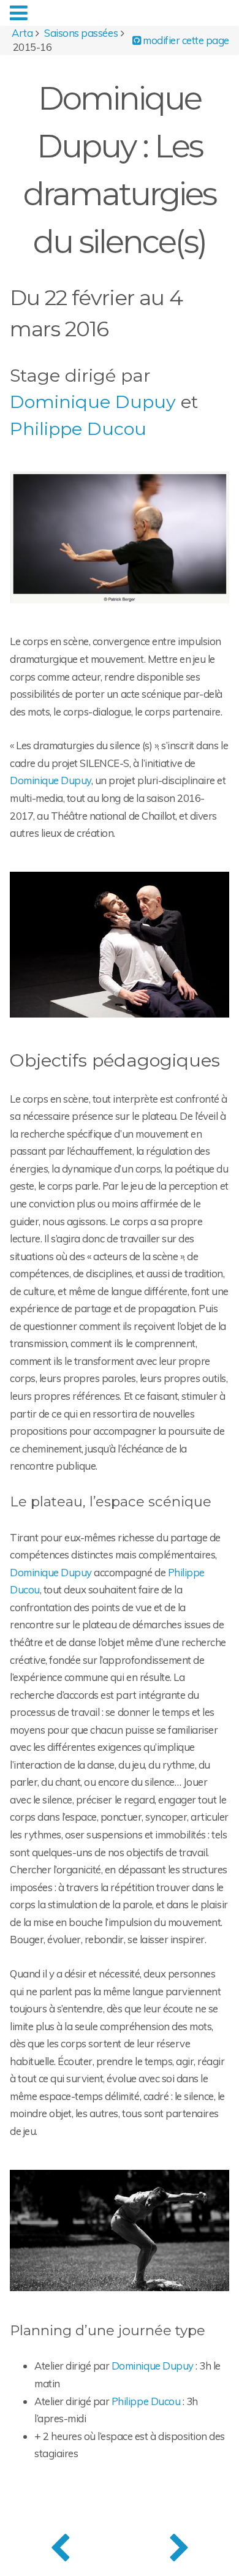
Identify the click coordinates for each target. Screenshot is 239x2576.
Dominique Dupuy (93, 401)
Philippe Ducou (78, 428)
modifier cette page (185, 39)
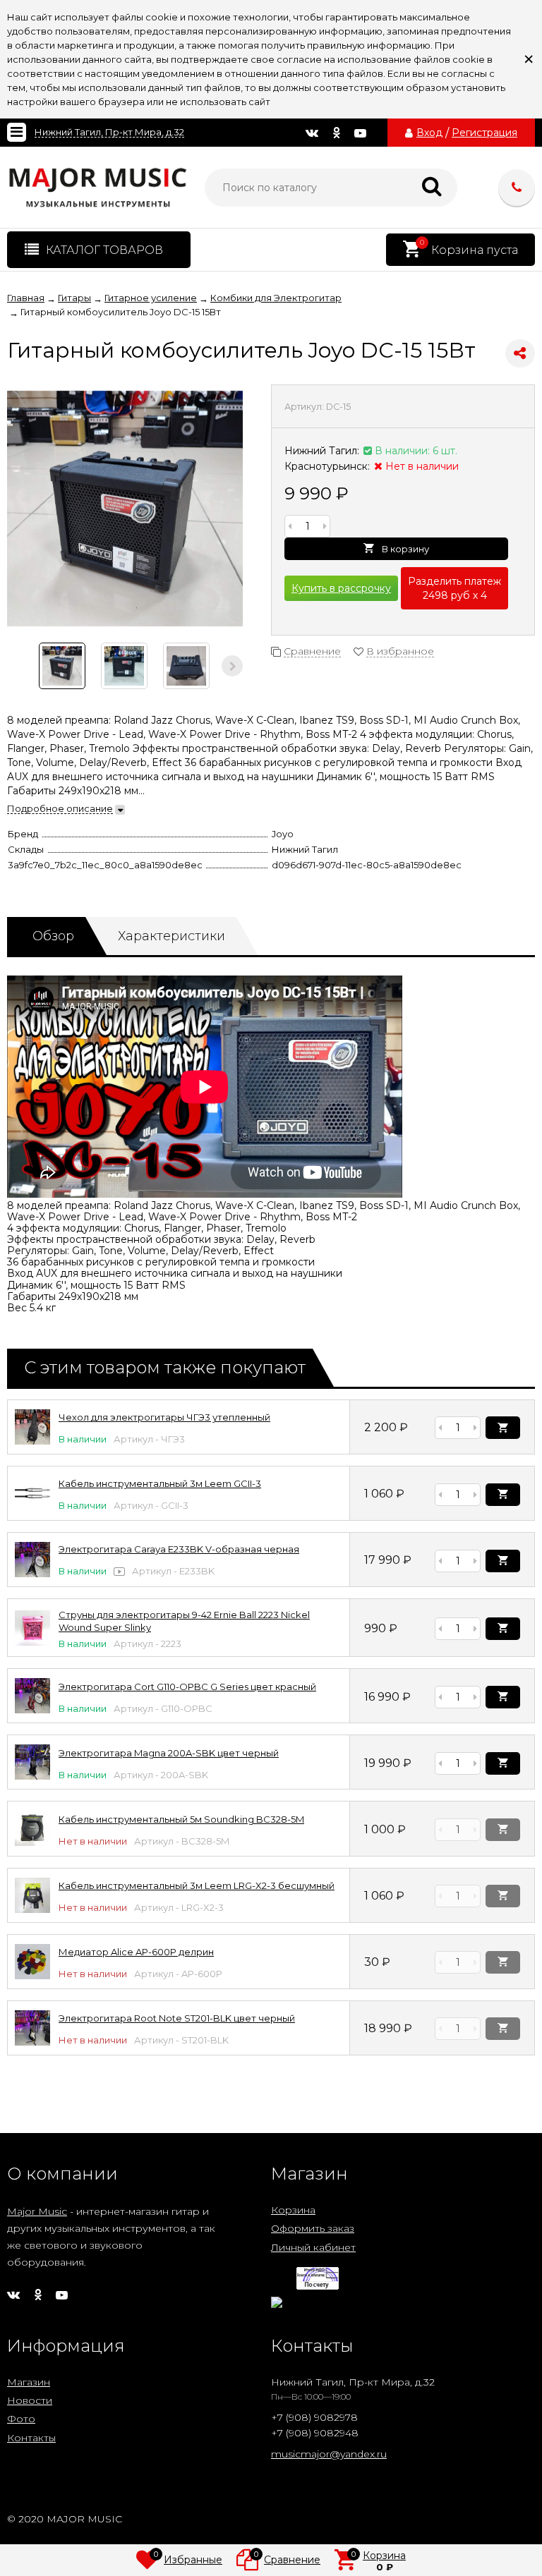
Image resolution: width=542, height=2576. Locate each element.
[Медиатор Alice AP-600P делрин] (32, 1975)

[Brief] Only the text of the records belongs in the answer; reproduce it verbatim, with no pictures.

[Written answer]
Identify the click coordinates for each target. Screenshot is 239x2576.
Dominique Dupuy (93, 401)
Philippe Ducou (78, 428)
modifier cette page (185, 39)
Image resolution: width=542, height=2576. Locate each element.
[Медиатор Alice AP-600P делрин] (32, 1975)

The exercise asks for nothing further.